• _Requirement_
Copy the material word for word, from the start down to the line that contains "comment-label: Comment is", and include that line. Leave out the pictures.
=== Given records ===
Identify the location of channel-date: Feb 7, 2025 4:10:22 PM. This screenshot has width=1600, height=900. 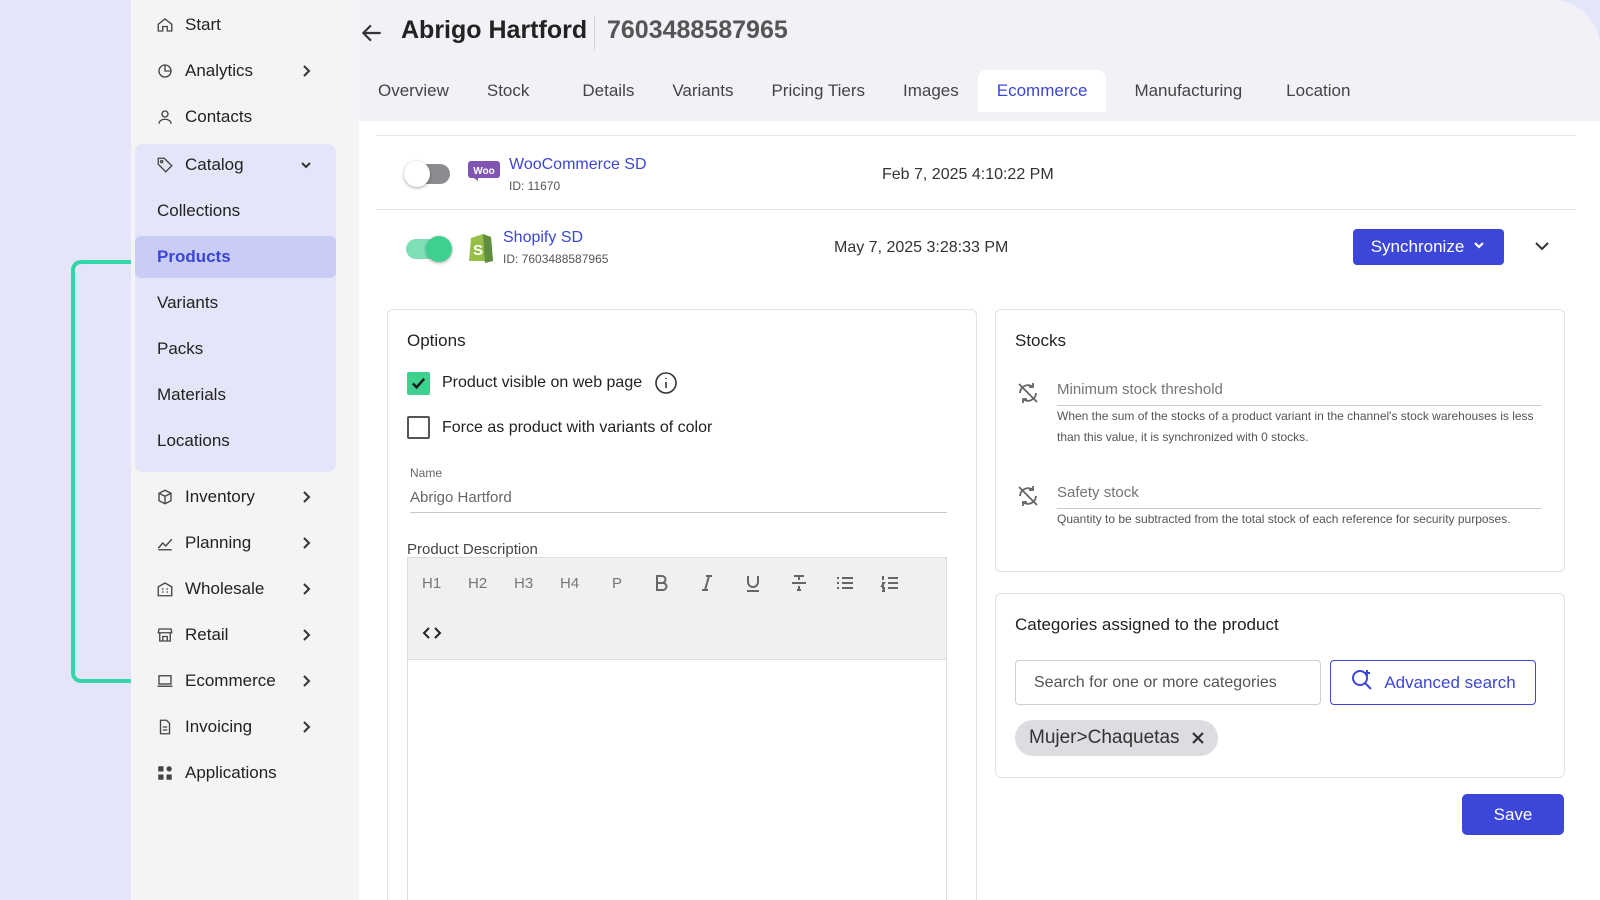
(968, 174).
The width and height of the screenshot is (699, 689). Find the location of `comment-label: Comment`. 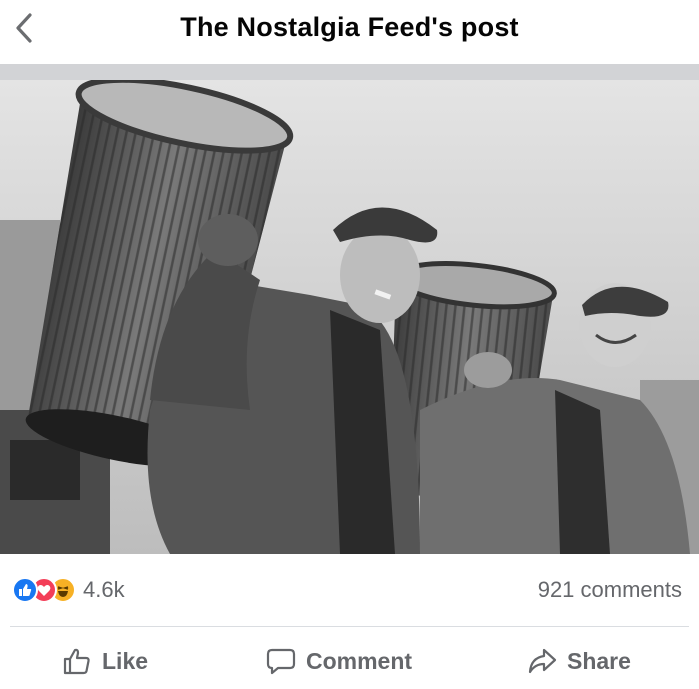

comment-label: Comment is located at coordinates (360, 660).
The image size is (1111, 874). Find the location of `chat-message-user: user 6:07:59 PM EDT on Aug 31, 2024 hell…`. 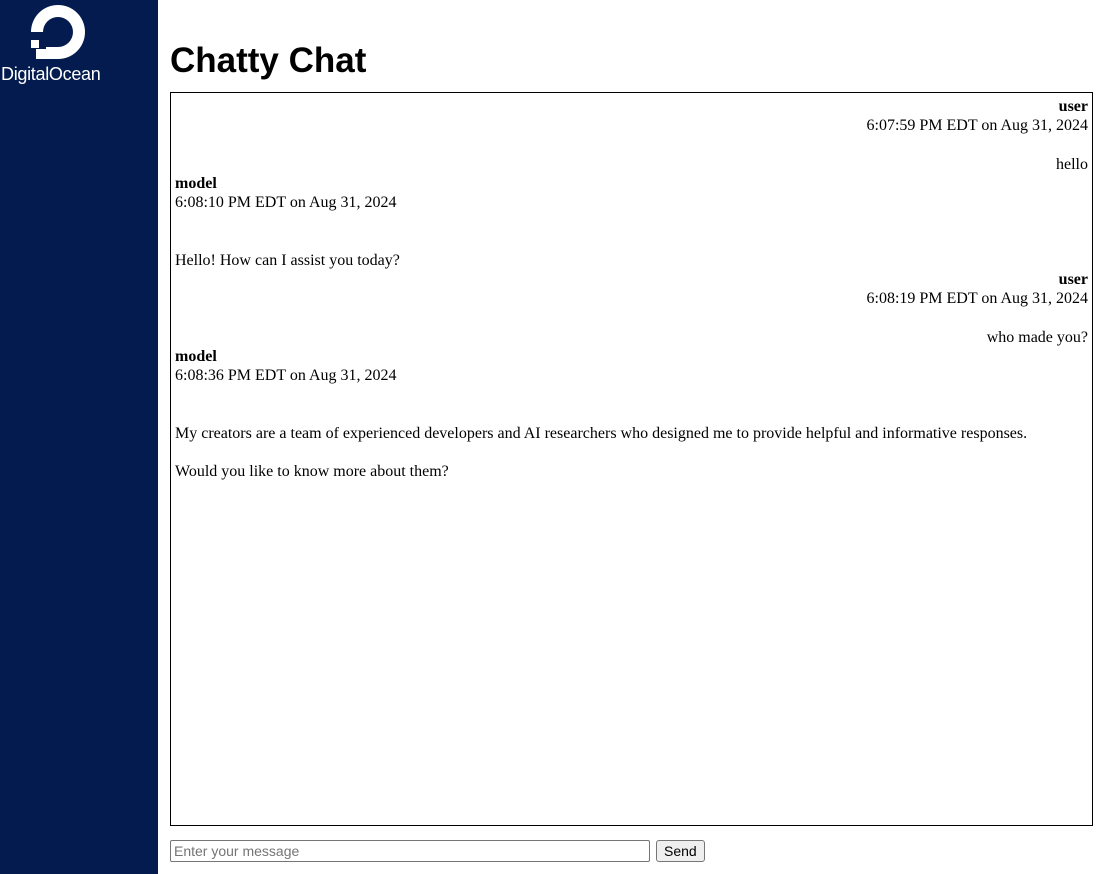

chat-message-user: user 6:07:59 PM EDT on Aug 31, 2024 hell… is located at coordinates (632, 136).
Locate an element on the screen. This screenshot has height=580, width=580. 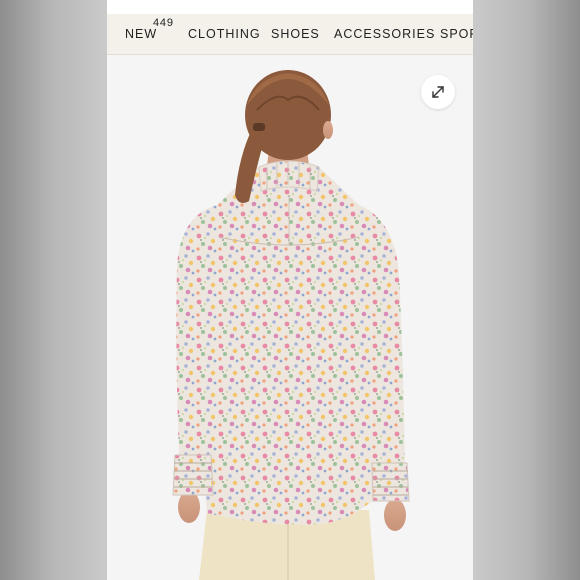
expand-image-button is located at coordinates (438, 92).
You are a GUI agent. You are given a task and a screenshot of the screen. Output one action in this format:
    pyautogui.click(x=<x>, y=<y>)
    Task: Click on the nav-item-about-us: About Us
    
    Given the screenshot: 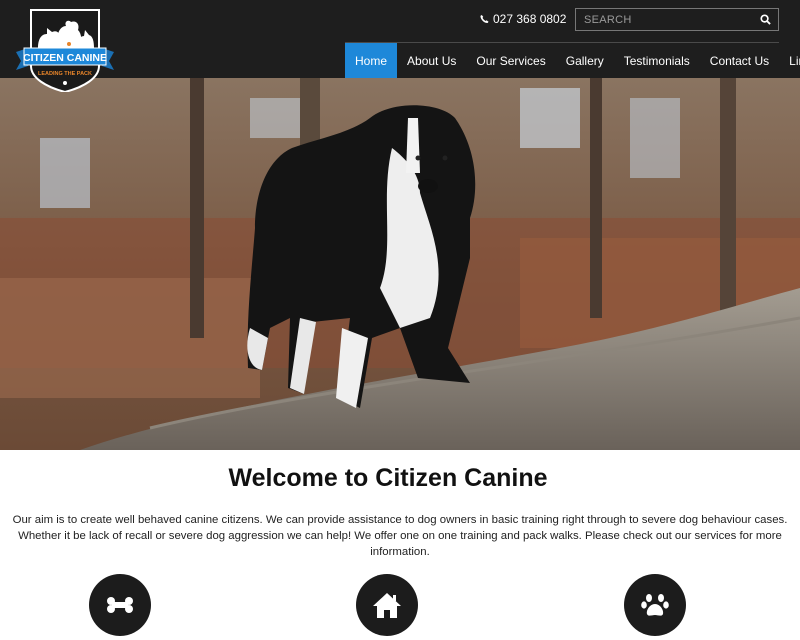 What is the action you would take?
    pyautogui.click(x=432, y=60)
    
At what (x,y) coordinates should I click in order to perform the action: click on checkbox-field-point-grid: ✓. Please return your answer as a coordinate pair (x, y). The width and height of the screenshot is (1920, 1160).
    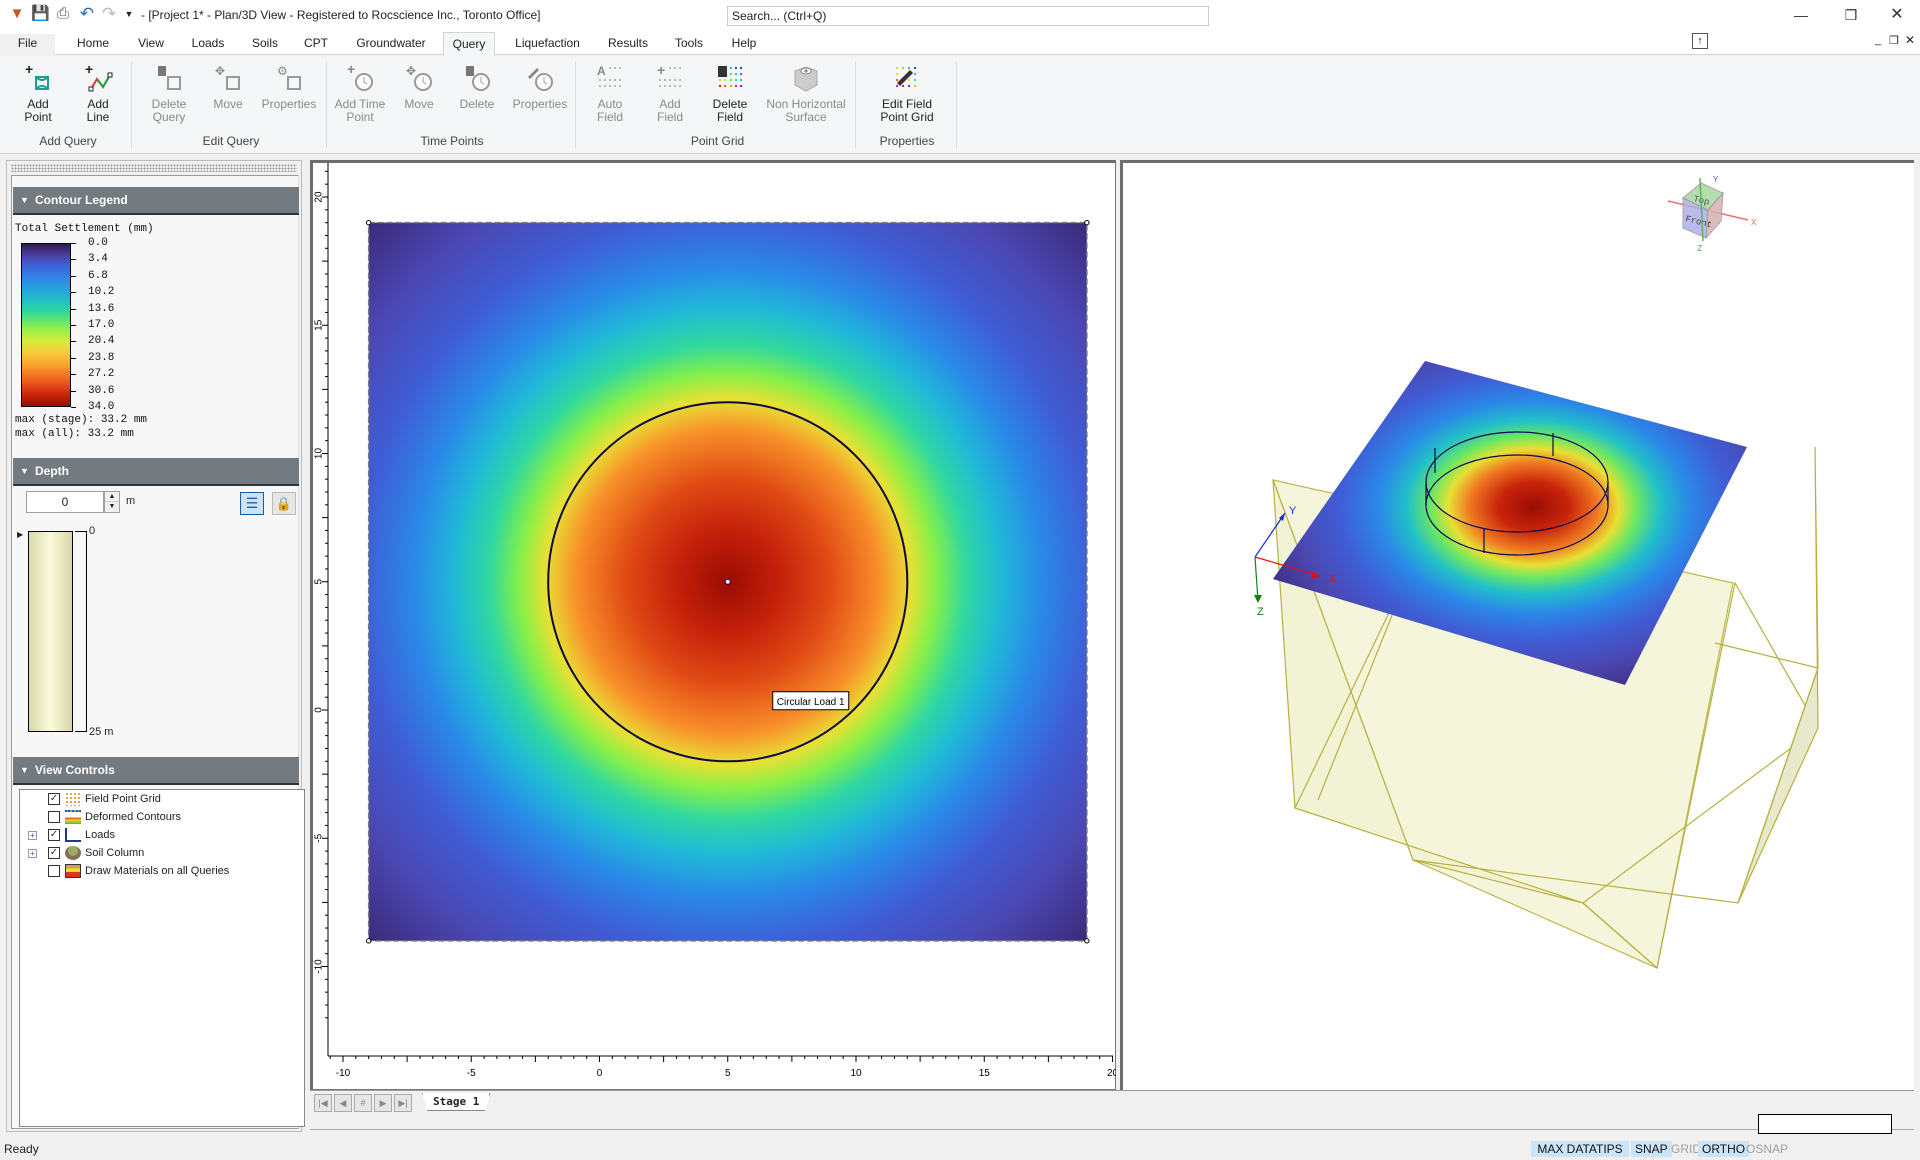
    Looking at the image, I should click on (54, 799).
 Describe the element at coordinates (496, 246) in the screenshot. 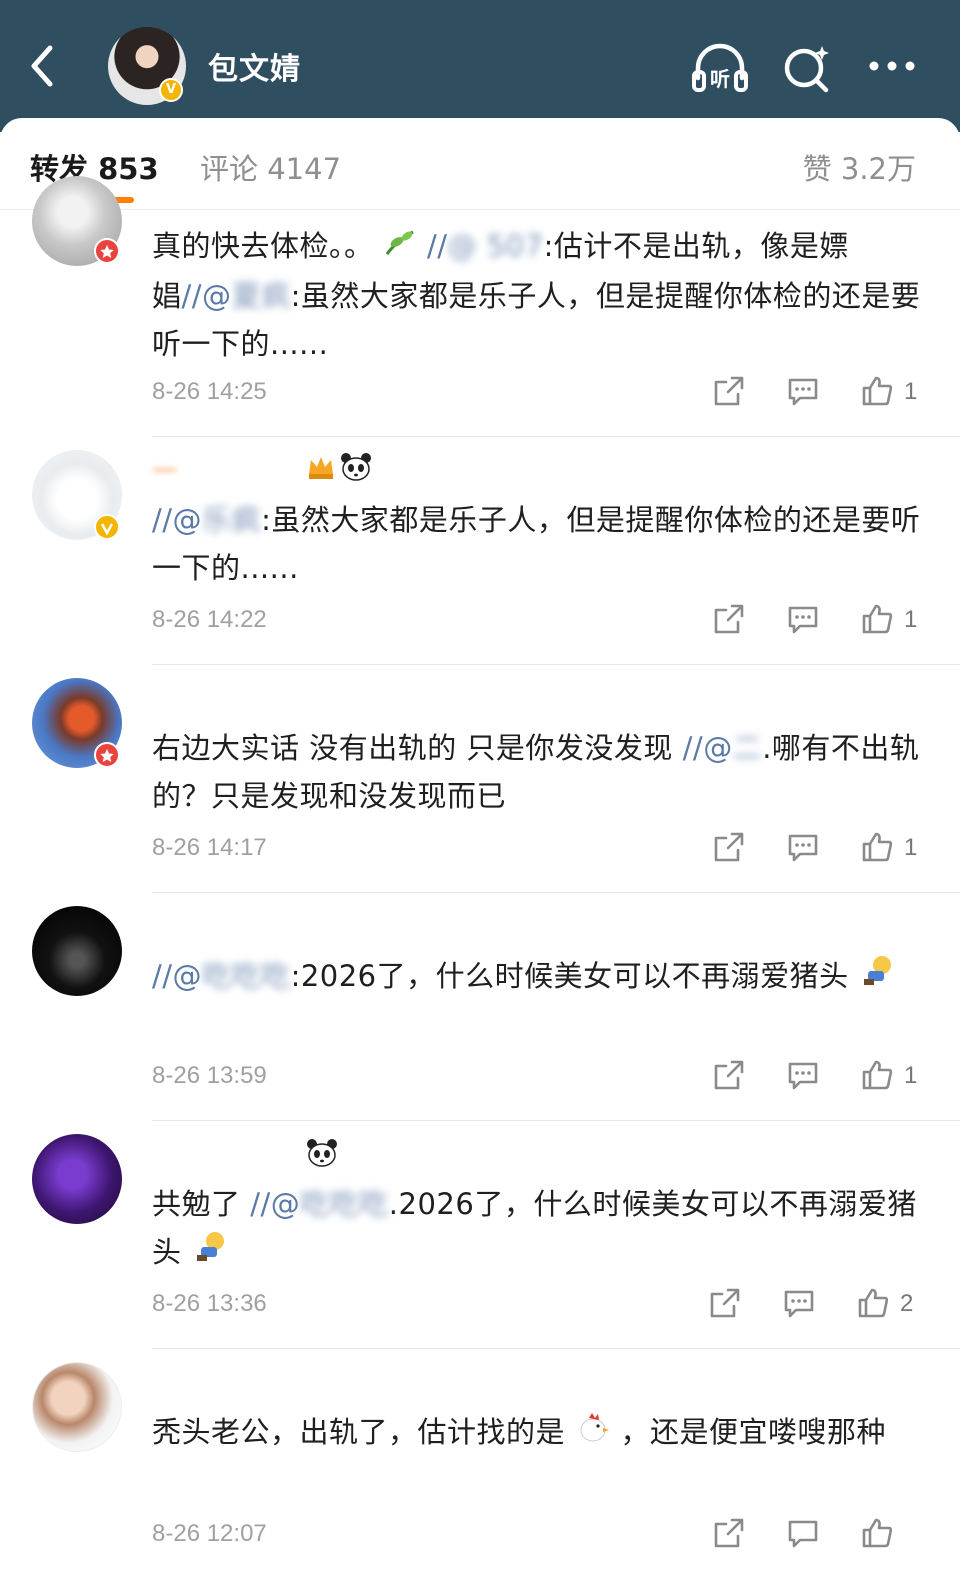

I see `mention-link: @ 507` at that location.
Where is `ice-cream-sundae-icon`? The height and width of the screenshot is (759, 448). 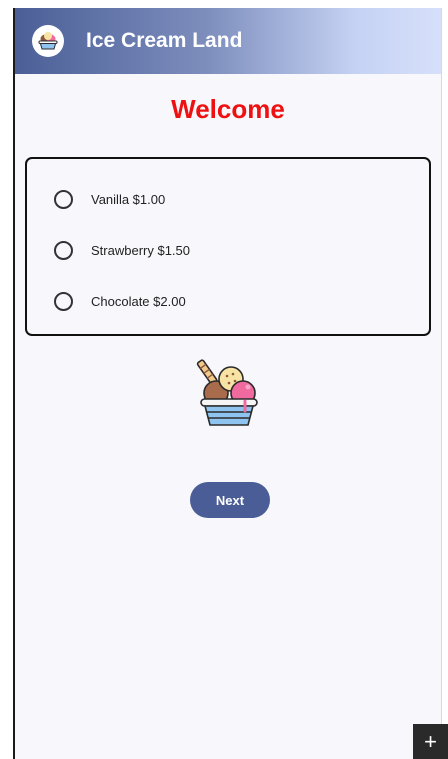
===
• _Output_
Identify the location of channel-date: Feb 7, 2025 4:10:22 PM. This screenshot has width=1600, height=900. 
(968, 174).
The width and height of the screenshot is (699, 689). Find the location of `comment-label: Comment`. 

comment-label: Comment is located at coordinates (360, 660).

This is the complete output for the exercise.